Copy, word for word, the lines of the entries below between the one with "Select the highlighted" and the one with "Task: Expand the 更多 more options menu", inclusive, and leave out everything else.

+---+

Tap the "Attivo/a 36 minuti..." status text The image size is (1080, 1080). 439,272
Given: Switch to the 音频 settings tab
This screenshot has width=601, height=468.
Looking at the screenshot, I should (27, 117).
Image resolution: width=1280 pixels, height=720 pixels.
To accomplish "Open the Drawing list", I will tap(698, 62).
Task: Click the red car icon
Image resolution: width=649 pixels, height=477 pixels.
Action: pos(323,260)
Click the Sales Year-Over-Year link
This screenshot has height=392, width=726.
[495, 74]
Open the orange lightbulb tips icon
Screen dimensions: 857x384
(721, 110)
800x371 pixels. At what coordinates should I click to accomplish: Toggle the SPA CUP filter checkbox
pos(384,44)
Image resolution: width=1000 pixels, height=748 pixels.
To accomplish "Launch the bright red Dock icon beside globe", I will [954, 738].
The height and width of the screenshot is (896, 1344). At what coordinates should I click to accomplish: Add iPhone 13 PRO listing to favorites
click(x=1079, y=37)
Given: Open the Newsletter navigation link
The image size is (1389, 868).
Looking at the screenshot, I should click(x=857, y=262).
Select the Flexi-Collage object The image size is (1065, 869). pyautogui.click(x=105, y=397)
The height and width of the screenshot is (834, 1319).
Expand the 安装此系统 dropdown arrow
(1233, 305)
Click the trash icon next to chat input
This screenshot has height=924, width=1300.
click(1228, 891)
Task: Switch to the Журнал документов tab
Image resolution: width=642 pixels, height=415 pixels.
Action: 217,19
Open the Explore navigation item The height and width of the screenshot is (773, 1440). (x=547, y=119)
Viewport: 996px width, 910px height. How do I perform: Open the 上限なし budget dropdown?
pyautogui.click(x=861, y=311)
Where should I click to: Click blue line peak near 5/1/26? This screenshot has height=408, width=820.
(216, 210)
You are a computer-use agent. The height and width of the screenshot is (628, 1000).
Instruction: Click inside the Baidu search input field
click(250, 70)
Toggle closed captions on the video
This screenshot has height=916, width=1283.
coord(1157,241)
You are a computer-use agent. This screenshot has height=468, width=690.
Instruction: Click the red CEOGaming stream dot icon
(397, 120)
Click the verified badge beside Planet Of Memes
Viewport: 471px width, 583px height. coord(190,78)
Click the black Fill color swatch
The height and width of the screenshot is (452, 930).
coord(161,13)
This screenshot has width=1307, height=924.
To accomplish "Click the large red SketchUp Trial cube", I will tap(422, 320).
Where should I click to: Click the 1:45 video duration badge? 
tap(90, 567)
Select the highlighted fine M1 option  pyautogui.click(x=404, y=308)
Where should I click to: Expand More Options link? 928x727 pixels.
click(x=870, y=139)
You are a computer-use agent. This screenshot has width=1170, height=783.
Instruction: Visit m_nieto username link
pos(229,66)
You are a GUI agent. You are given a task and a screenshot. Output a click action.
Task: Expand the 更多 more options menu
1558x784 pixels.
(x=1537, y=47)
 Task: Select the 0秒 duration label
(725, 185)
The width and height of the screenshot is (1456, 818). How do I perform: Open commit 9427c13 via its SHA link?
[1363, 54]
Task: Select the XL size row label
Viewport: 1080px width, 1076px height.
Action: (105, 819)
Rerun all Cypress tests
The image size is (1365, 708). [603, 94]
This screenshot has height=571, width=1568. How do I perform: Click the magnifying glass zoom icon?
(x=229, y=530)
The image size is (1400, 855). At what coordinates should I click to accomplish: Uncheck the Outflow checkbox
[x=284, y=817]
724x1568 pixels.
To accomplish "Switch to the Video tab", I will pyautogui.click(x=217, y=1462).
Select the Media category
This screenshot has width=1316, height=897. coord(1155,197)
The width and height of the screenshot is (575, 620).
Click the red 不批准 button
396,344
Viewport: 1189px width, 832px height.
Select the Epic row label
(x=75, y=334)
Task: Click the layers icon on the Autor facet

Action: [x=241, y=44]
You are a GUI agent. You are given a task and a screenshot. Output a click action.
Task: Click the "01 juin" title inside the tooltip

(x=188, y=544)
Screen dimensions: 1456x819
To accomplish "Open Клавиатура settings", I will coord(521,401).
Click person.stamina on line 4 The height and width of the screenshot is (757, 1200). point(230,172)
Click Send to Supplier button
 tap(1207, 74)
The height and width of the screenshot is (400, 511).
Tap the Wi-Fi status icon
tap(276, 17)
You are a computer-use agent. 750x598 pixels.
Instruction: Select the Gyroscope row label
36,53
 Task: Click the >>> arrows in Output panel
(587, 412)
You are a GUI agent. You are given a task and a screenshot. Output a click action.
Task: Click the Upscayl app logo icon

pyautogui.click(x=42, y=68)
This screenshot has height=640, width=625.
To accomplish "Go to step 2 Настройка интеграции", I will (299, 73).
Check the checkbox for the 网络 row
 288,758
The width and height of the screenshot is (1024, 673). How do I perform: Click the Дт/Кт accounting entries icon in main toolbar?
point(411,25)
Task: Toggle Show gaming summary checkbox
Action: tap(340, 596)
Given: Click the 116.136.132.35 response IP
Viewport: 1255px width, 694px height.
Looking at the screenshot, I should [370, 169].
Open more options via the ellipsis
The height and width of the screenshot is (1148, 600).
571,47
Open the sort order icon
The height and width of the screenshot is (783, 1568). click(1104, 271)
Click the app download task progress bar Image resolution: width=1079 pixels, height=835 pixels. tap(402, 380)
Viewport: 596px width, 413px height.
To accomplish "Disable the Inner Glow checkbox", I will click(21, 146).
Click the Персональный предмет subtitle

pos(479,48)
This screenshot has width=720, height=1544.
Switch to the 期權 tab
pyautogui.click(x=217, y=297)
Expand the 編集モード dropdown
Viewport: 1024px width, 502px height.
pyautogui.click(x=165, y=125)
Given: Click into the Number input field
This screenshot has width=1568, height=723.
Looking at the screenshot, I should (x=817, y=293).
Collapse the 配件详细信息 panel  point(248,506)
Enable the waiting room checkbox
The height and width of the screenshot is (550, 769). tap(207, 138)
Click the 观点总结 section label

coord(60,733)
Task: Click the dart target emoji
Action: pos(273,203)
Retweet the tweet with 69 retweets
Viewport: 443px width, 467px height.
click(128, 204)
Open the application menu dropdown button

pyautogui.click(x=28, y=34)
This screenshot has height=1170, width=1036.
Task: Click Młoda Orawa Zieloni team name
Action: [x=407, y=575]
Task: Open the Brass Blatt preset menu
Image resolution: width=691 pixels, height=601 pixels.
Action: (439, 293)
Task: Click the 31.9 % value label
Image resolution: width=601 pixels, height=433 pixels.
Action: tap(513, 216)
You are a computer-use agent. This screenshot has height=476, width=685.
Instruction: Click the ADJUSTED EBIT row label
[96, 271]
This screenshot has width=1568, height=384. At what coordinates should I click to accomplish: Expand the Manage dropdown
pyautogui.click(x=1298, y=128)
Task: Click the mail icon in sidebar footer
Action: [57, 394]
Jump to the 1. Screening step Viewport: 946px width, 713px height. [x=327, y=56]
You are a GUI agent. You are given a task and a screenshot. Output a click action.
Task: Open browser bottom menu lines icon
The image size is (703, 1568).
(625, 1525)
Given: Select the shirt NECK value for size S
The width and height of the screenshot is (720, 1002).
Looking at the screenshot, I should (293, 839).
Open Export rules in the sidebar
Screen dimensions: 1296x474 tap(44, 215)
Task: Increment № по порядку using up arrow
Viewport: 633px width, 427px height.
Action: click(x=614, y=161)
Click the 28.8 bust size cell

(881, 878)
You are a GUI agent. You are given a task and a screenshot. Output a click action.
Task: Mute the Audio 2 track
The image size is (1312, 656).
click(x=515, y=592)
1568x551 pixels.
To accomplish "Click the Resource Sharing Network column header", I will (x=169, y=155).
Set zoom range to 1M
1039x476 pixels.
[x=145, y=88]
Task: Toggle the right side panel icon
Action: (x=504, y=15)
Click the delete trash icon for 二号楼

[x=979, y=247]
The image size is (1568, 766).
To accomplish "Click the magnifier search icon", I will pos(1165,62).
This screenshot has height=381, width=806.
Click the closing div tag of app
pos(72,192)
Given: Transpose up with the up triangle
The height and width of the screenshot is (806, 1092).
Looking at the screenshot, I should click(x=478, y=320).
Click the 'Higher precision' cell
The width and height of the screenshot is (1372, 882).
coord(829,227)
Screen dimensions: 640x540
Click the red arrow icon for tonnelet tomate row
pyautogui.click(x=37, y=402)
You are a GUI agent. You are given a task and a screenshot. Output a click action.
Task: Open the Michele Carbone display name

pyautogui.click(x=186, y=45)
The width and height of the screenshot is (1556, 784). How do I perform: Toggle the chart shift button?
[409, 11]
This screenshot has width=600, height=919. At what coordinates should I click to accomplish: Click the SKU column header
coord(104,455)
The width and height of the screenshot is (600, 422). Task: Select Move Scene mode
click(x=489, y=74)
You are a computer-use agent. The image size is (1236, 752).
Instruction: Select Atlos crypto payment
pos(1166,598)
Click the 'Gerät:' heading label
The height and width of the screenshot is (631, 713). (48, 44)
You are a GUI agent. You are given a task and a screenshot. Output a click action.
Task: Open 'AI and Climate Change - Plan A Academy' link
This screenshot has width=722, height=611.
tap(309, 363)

+---+

### RESPONSE:
Select the highlighted fine M1 option  pyautogui.click(x=404, y=308)
Where should I click to: Expand More Options link? 928x727 pixels.
click(x=870, y=139)
You are a computer-use agent. This screenshot has width=1170, height=783.
Instruction: Visit m_nieto username link
pos(229,66)
You are a GUI agent. You are given a task and a screenshot. Output a click action.
Task: Expand the 更多 more options menu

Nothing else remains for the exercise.